## SUPPLIED INFORMATION
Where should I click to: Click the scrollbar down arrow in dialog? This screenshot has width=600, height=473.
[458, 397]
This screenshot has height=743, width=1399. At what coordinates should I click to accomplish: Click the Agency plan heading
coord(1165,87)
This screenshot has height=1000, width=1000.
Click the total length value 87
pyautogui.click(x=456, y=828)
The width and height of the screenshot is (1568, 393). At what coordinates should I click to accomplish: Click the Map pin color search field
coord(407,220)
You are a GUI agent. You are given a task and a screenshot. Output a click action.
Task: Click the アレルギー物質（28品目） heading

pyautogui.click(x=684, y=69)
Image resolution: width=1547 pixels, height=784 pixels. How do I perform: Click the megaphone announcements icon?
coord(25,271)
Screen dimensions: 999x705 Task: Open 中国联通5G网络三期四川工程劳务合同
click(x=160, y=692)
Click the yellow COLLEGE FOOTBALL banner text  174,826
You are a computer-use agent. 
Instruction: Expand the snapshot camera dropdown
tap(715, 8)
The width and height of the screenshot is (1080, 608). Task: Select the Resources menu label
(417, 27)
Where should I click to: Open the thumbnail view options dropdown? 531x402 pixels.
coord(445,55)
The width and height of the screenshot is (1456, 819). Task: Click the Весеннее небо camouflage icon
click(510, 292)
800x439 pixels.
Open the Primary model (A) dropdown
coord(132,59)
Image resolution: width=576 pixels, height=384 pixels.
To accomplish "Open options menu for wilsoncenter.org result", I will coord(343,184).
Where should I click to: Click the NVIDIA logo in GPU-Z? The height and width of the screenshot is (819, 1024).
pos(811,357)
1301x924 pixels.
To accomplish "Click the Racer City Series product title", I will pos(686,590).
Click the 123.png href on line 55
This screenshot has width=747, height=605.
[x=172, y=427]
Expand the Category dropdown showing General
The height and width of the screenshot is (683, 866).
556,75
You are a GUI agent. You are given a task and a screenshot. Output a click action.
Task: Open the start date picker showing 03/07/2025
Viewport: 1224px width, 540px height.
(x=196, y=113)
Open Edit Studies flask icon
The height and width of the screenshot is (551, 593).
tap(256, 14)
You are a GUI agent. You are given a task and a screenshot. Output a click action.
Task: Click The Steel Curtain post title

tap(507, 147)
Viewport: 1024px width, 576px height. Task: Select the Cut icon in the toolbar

## TASK GOAL
Filter the data down to the lines that contain the string "showing", and copy them.

## RESULT FOR THIS TASK
Expand the Category dropdown showing General
Task: Open the start date picker showing 03/07/2025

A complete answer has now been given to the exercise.